Britain's first water desalination plant opens
Britain's Prince Philip opened the country's first desalination plant Wednesday, which aims to provide much-needed back-up for water-stressed London and its current leaky network.
The plant in Beckton, east London, will be able to turn a mixture of seawater and river water from the River Thames into high-quality drinking water for up to one million Londoners.
"When the next drought arrives, it will ensure that we will always be prepared," project manager Steve Baldwin explained during a tour of the facility.
"It is more expensive to use," Baldwin said about the plant that cost over 270 million pounds (more than 320 million euros/390 million dollars). "We accept that, but we have got no choice."

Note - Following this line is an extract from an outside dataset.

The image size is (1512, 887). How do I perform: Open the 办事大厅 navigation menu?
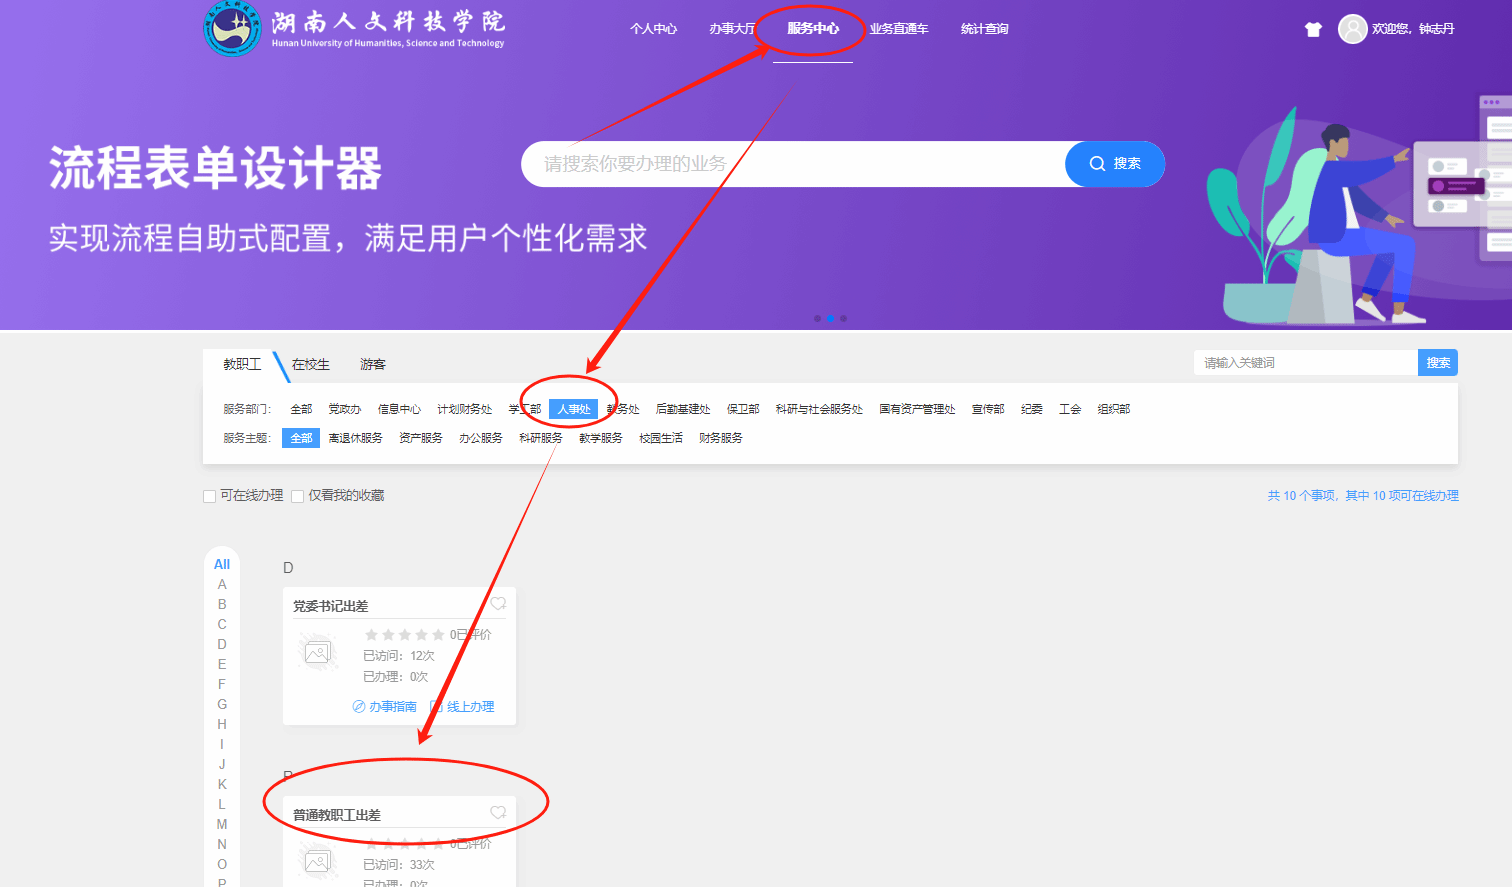[732, 29]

The 2005-2006 drought was "too close for comfort", the chief executive of Thames Water said in a statement. "Existing resources -- from non-tidal rivers and groundwater -- simply aren't enough to match predicted demand in London."
London was not as "rainy" as people may believe, Martin Baggs said, with the city getting about half as much rain as Sydney, and less than Dallas or Istanbul.
"That's why we're tapping into the new and limitless resource of the tidal Thames," Baggs said, "so we can ensure our 8.5 million customers have enough water in future in the event of a drought."
Former London mayor Ken Livingstone has worried that the plant may risk encouraging Londoners to waste water.
Instead, the ex-mayor has said Thames Water should speed up the modernisation of London's leaky water distribution network.
Darren Johnson, Green Party member of the London Assembly warned that "a desalination plant is very energy intensive," and urged Thames Water to "put more efforts in tackling leakages."
"We need to be reducing the amount of water that we waste, both as individual households and Thames Water as a company, rather than simply looking at increasing the supply," he told national radio.